# Memory-Test for Soldiers

I am solving the following problem on code chef:

$N$ Soldiers are lined up for a memory test. They are numbered from 0 to N-1 from left to right.
In the test, there are $M$ rounds. In each round, Captain selects one position. Soldier at that position will be numbered 0. All the soldiers to the right of selected position will be numbered one greater than the soldier to his left. All the soldiers to the left of selected position will be numbered one greater than the soldier to his right. eg. if $N = 6$ and selected position is 3, then the numbering will be $[3, 2, 1, 0, 1, 2]$.

After $M$ rounds, Captain asked each soldier to shout out the greatest number he was assigned during the $M$ rounds. In order to check the correctness, Captain asked you to produce the correct values for each soldier (That is the correct value each soldier should shout out).

Input
- The first line of the input contains an integer $T$ denoting the number of test cases.
- First line of each test case contains two integers, $N$ and $M$
- Second line of each test case contains $M$ integers, the positions selected by Captain, in that order.

Output
For each test case, output one line with $N$ space separated integers.

Constraints:
$1 ≤ T ≤ 10^4$
$1 ≤ N ≤ 10^5$
$1 ≤ M ≤ 10^5$
$1 ≤ \sum{N} ≤ 10^5$
$1 ≤ \sum{M} ≤ 10^5$
$0 ≤ {Positions\ selected\ by\ captain} ≤ N-1$

Example

Input

2
4 1
1
6 2
2 3


Output

1 0 1 2
3 2 1 1 2 3


I have solved the problem using Java and my code runs perfectly fine in my PC but unfortunately I am getting Time Limit Exceeded for this code:

import java.io.*;
class ANUARM{
public static void main(String[] s) throws Exception{
for(int i = 0 ; i < testCases ; ++i){
int n = Integer.parseInt(num[0]);
int m = Integer.parseInt(num[1]);
int[] array = new int[n];
for(int j = 0 ; j<m ; ++j){
int temp = Integer.parseInt(pos[j]);
for(int k = 0 ; k<n ; ++k){
int posAquired = temp - k;
if(k > temp)
posAquired = k-temp;
if(posAquired > array[k])
array[k] = posAquired;
}
}
for(int a : array){
System.out.print(a+" ");
}
System.out.println();
}
}
}


First I was using Scanner but I saw in FAQ that Scanner is slow, so I used BufferedReader BUT still I am getting TLE. Can anyone tell me where I can optimize my code as well as the do's-and-don'ts of optimization?

Scanner is slow compared to BufferedReader but that's not the main bottleneck of this code. (The speed of parsing the input is hardly ever the bottleneck in programming contests.)

The main bottleneck is that for every position shouted out, you iterate over every soldier.
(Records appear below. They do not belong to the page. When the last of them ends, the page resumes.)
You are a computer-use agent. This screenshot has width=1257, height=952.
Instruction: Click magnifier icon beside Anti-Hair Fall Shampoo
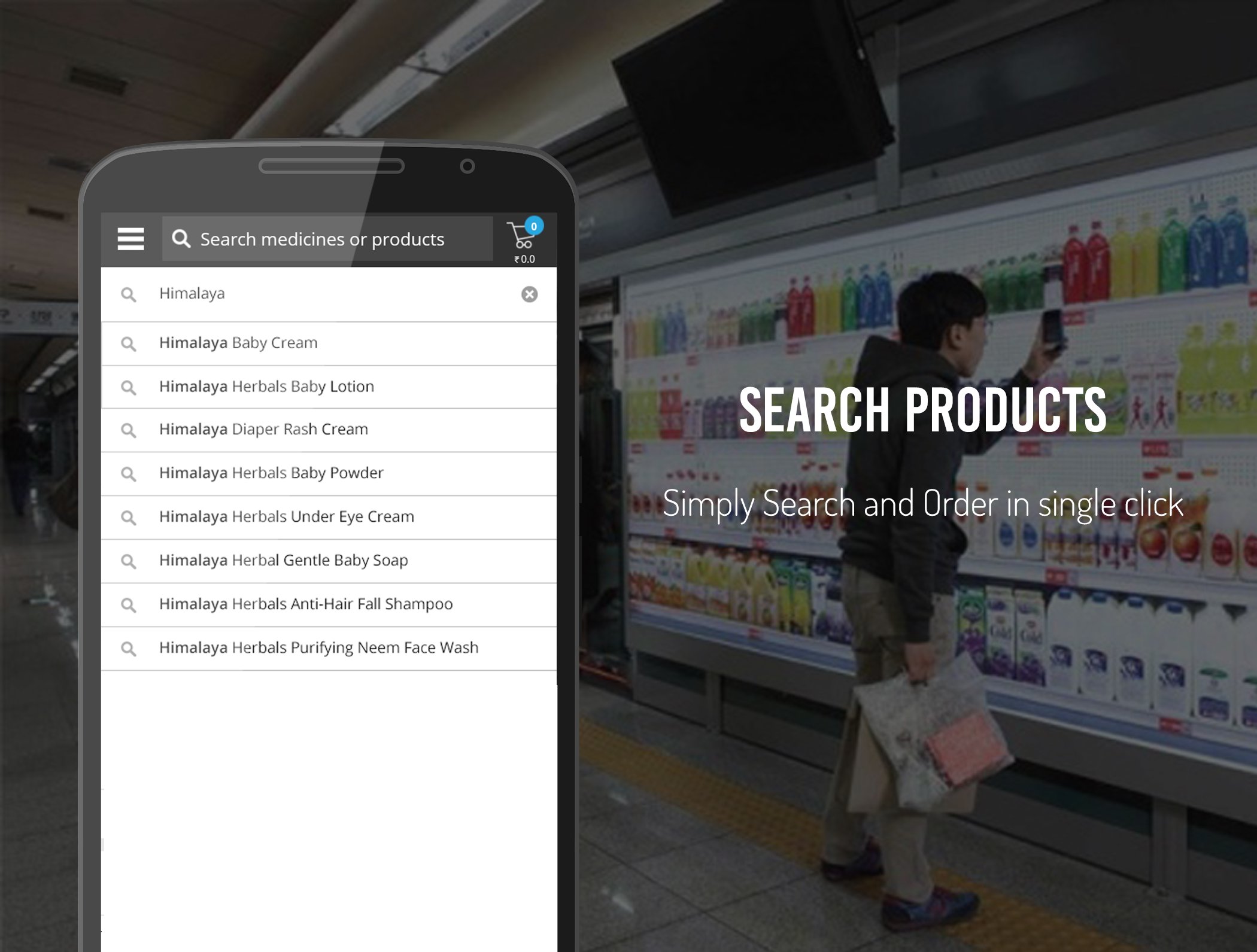(x=128, y=605)
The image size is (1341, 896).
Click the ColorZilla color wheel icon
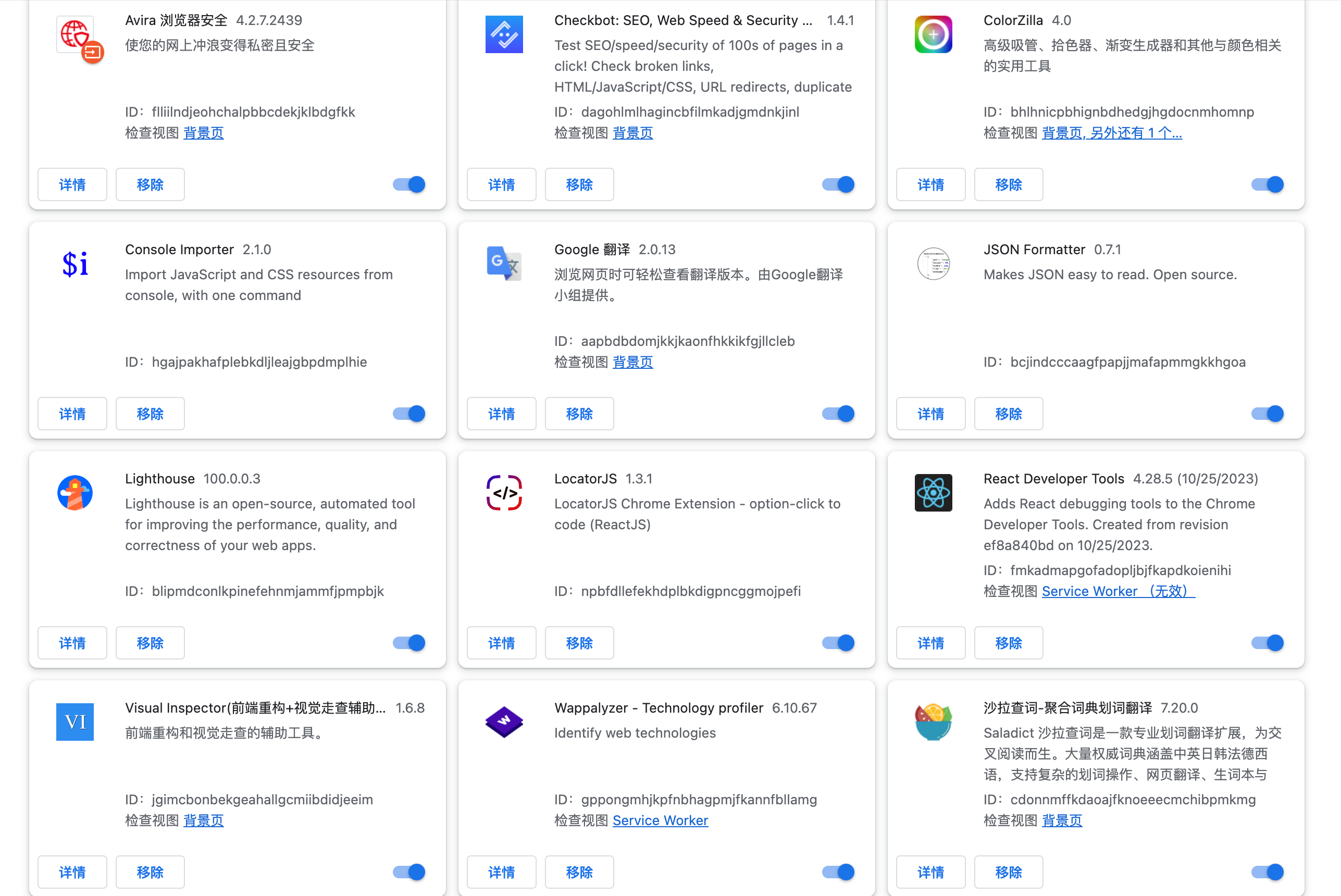click(x=933, y=34)
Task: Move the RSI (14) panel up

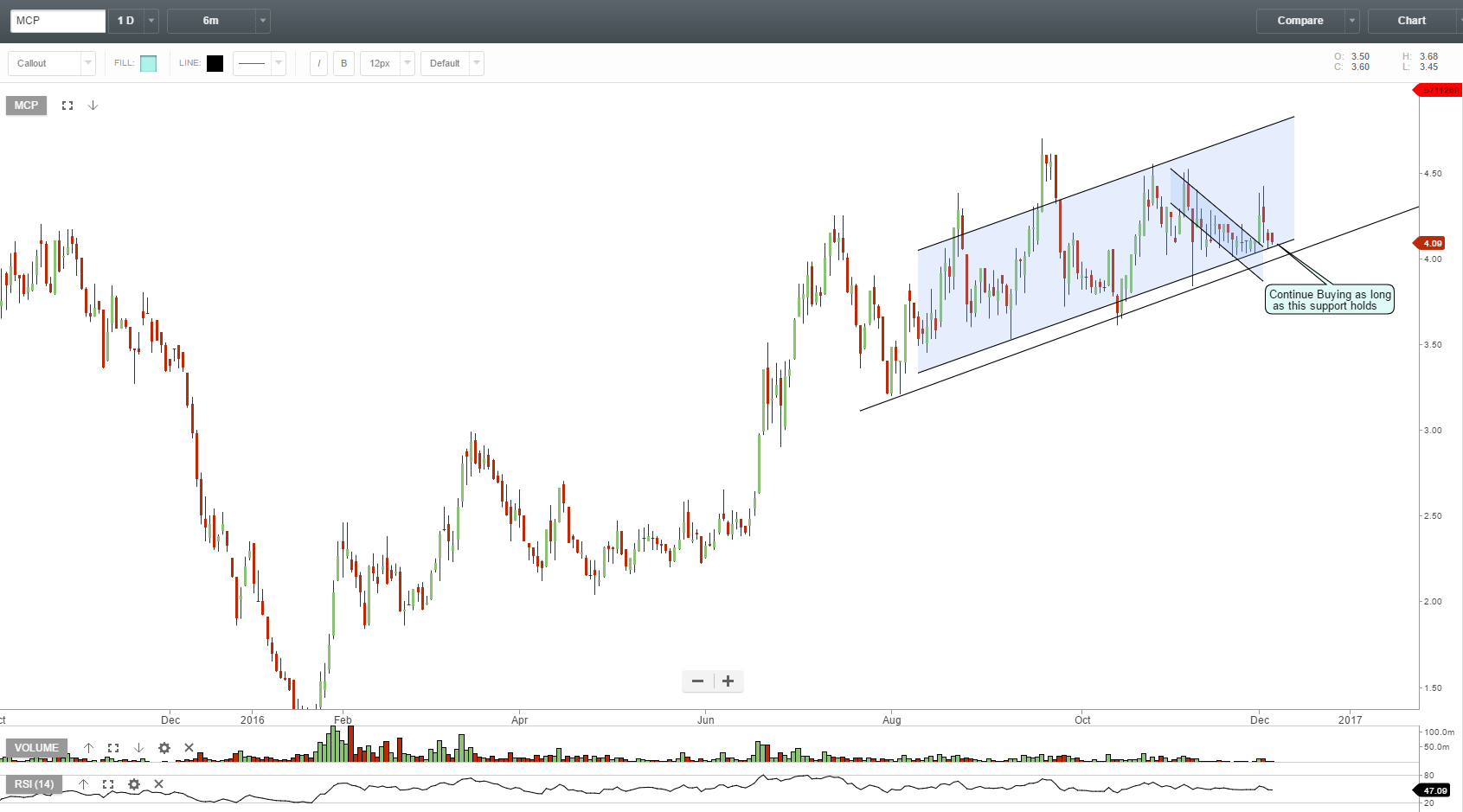Action: click(84, 784)
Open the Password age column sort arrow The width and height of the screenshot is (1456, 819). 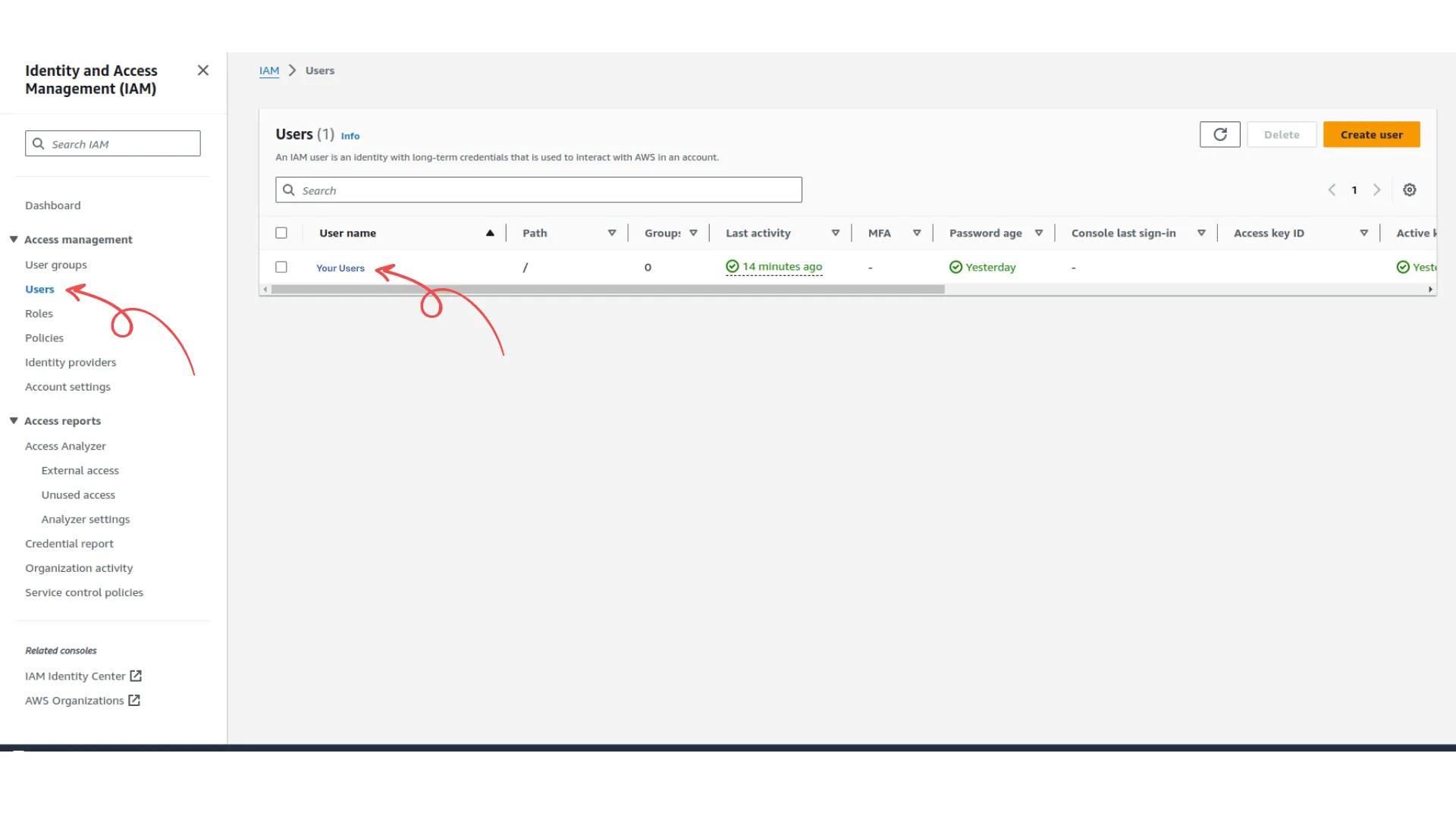click(x=1038, y=233)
The more positions are shouted out, the more wasteful this gets.

Realize that the captain could shout out a million positions, but all that will matter is the minimum and maximum positions. Let's say there are 7 soldiers, and the captain shouts out a 1000 numbers, but always between 3 or 4:

0 1 2 { 3 4 } 5 6

Regardless of how many numbers he shouted, the greatest numbers assigned to soldiers will be:

4 3 2 { 1 1 } 2 3

This logic will simplify the algorithm:

• Find the min and max number shouted by the captain
• Iterate over the soldiers (just one pass!), and assign the largest of $| i - max |$ and $|i - min|$

Simple implementation in Java, given the number of soldiers, and the positions shouted out by the captain:

private int[] solution(int num, int... positions) {
int[] soldiers = new int[num];
int max = 0;
int min = num - 1;
for (int pos : positions) {
min = Math.min(min, pos);
max = Math.max(max, pos);
}
for (int i = 0; i < soldiers.length; ++i) {
soldiers[i] = Math.max(Math.abs(i - max), Math.abs(i - min));
}
return soldiers;
}


Unit tests:

@Test
public void testBasic1() {
assertArrayEquals(new int[]{1, 0, 1, 2}, solution(4, 1));
}

@Test
public void testBasic2() {
assertArrayEquals(new int[]{3, 2, 1, 1, 2, 3}, solution(6, 2, 3));
}


Last but not least, the original code was poorly formatted and not well decomposed to methods. It's best to separate the parsing and the main logic, to see clearer, so you can focus better on the main implementation. Separating the parsing and the main logic sometimes sacrifices a bit of performance or requires more memory, but in my experience never so much to run out of time / memory. By writing in a clean way you effectively gain more coding time to focus on the real problem, and find the trick to optimize the algorithm.